** Opening DATA IN THIS EXERCISE block **
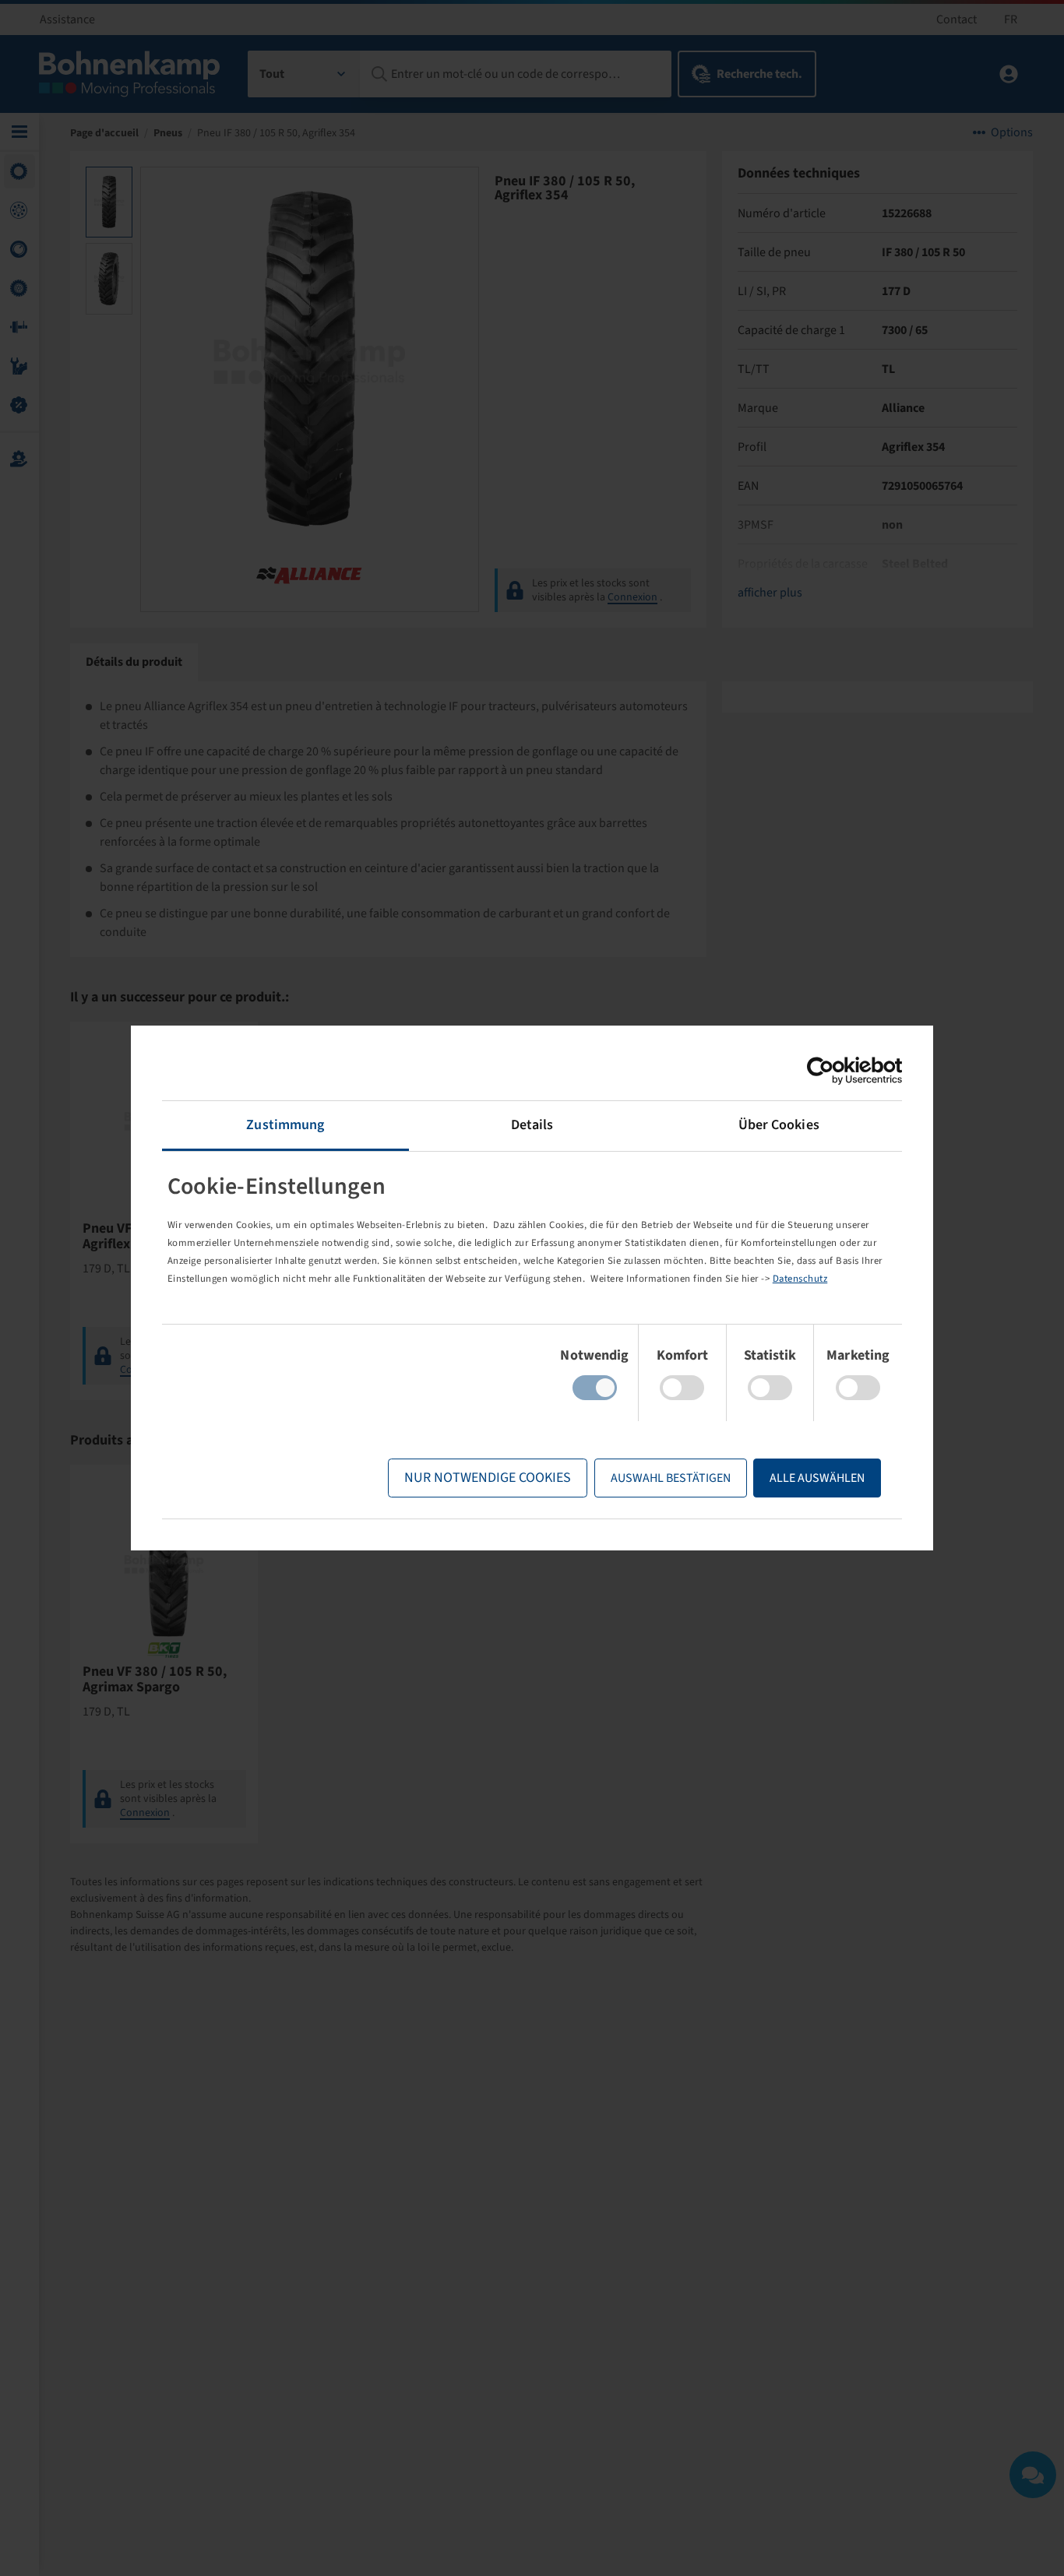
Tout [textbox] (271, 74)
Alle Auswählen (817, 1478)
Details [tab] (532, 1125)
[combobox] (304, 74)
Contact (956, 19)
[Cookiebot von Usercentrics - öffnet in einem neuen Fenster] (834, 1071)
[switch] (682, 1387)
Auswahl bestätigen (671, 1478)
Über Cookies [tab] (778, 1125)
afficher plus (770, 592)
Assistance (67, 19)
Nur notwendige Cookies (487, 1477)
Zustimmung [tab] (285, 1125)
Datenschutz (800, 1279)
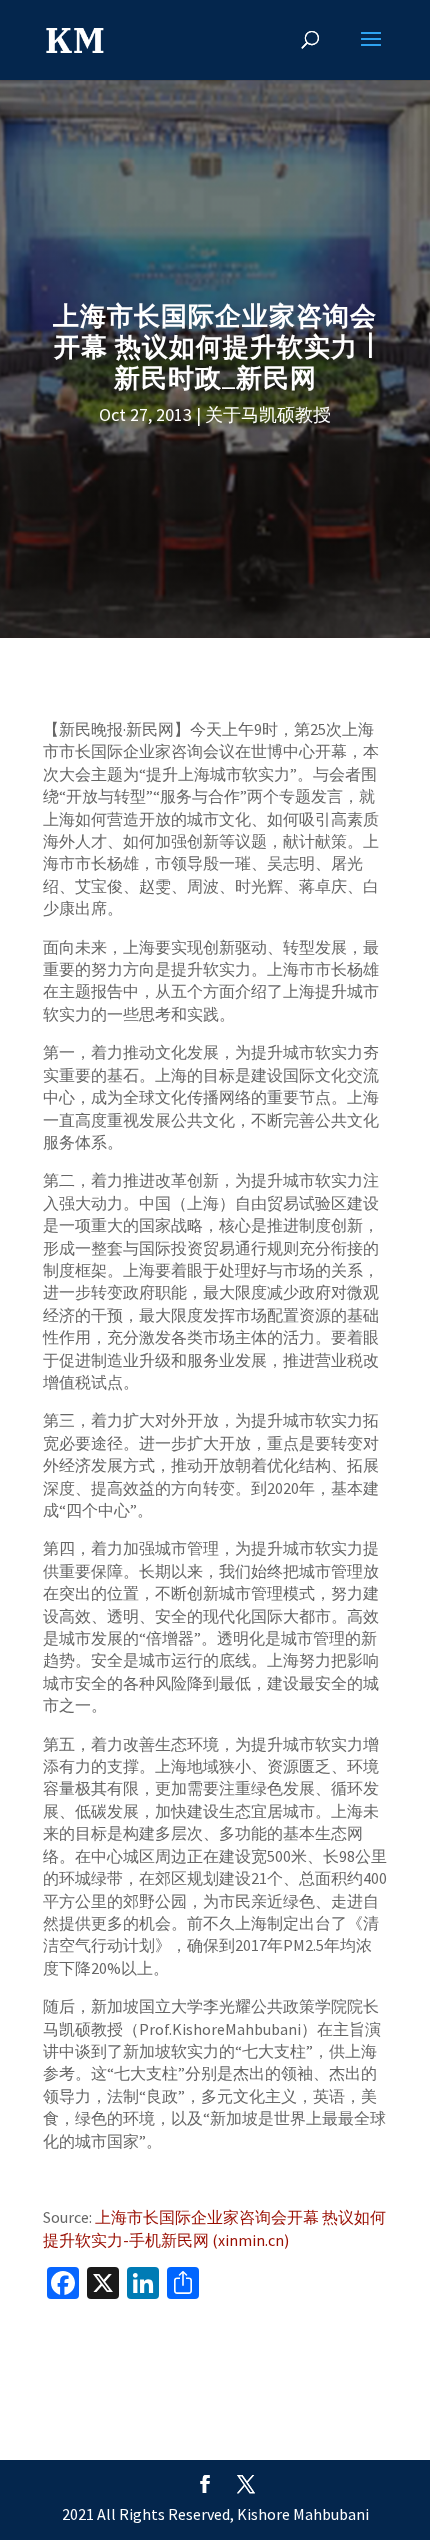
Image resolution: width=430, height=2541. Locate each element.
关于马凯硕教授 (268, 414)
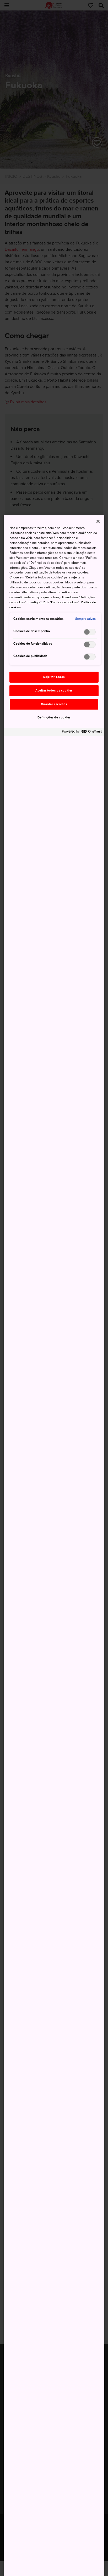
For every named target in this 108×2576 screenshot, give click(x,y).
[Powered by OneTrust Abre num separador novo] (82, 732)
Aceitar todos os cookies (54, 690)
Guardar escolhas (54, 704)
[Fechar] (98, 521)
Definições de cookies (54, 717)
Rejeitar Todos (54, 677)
** Closing DATA IN THIS EXERCISE block **
-- EXERCISE BRIEF --
Retype, please, exactly the lines that begin with the one containing "Alle Auswählen (817, 1478)" and end at the last line of the entries above, both included, leaving out pictures.

-- PROBLEM SOLUTION --
Alle Auswählen (817, 1478)
Details [tab] (532, 1125)
[combobox] (304, 74)
Contact (956, 19)
[Cookiebot von Usercentrics - öffnet in einem neuen Fenster] (834, 1071)
[switch] (682, 1387)
Auswahl bestätigen (671, 1478)
Über Cookies [tab] (778, 1125)
afficher plus (770, 592)
Assistance (67, 19)
Nur notwendige Cookies (487, 1477)
Zustimmung [tab] (285, 1125)
Datenschutz (800, 1279)
Image resolution: width=430, height=2541. Locate each element.
关于马凯硕教授 (268, 414)
For every named target in this 108×2576 screenshot, give click(x,y).
[Powered by OneTrust Abre num separador novo] (82, 732)
Aceitar todos os cookies (54, 690)
Guardar escolhas (54, 704)
[Fechar] (98, 521)
Definições de cookies (54, 717)
Rejeitar Todos (54, 677)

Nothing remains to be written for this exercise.